Collecting gradients for multiple losses?

Goldname · August 10, 2019, 11:36pm

I am trying to do something like this (simplified version of my code):

for x in range(1,1000):
  output = model(data)
#Change Data
  loss = loss + F.nll_loss(output, target)

# Calculate gradients of model in backward pass
loss.backward()

# Collect gradients
final_result = final_result + myvar.grad.data

The problem is that a significant number of temporary variables are causing me to run out of GPU memory. Hence, is this next piece of code logically equivalent?

for x in range(1,1000):
  output = model(data)
  loss = F.nll_loss(output, target)
#Change data
# Calculate gradients of model in backward pass
  loss.backward(retain_graph=True)

# Collect gradients
  final_result = final_result + myvar.grad.data
  del loss
  del other_variables

If I am understand how .backward and .grad.data works correctly, then it should be equivalent. However, this is not the case for me and I’m currently looking for the bug.

ptrblck · August 10, 2019, 11:55pm

The addition of final_result = final_result + myvar.grad.data won’t work, if you don’t zero out the gradients in each iteration.
Currently you are accumulating:

final_result = (grad0) + (grad0+grad1) + (grad0+grad1+grad2) + ...

since loss.backward will already accumulate the gradients.
Another approach would be to let loss.backward() accumulate the gradients automatically and just assigning final_result after the loop.


# 1
torch.manual_seed(2809)
model = nn.Linear(1, 2, bias=False)
loss = 0.
for _ in range(1000):
    x = torch.randn(1, 1)
    target = torch.randint(0, 2, (1,))
    output = model(x)
    loss = loss + F.nll_loss(output, target)
    
loss.backward()
final_grad1 = model.weight.grad

# 2
torch.manual_seed(2809)
model = nn.Linear(1, 2, bias=False)
for _ in range(1000):
    x = torch.randn(1, 1)
    target = torch.randint(0, 2, (1,))
    output = model(x)
    loss = F.nll_loss(output, target)
    loss.backward()
    
final_grad2 = model.weight.grad

print(torch.allclose(final_grad1, final_grad2))
> True

Goldname · August 11, 2019, 5:31am

Is this still true that the loss.backward was accumulating the gradients despite me doing “del loss” during each loop?

ptrblck · August 11, 2019, 10:58am

The deletion of the loss shouldn’t make a difference, as the gradients were already accumulated.

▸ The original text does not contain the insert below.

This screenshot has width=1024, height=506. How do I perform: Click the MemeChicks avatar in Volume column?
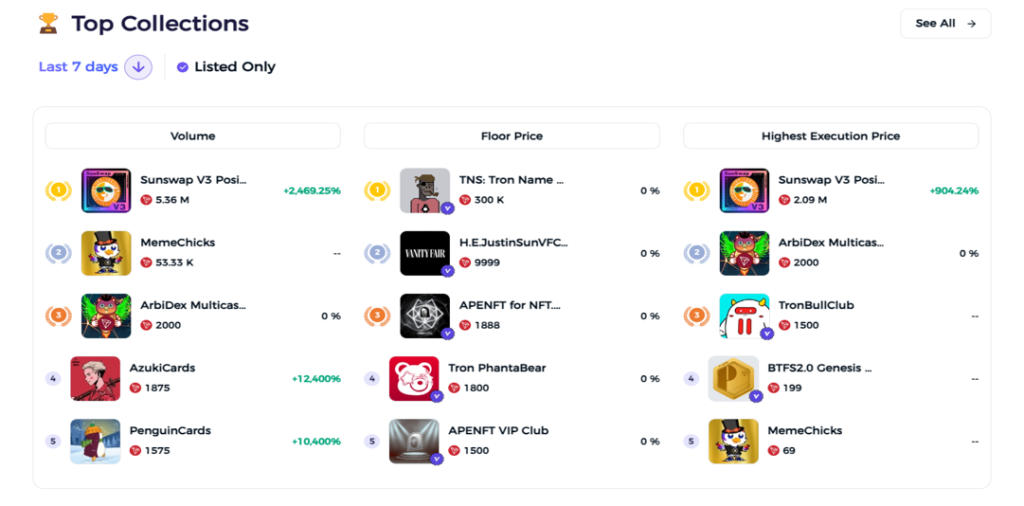(106, 253)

Goldname · August 14, 2019, 2:19am

Sorry, One thing I forgot to add: I am doing model.zero_grad() after each iteration. Does this zero out the myvar.grad.data?

ptrblck · August 14, 2019, 12:46pm

model.zero_grad will zero out the gradients of all internal parameters.
If you’ve registered self.myvar = nn.Parameter(...), it should be also zeroed out.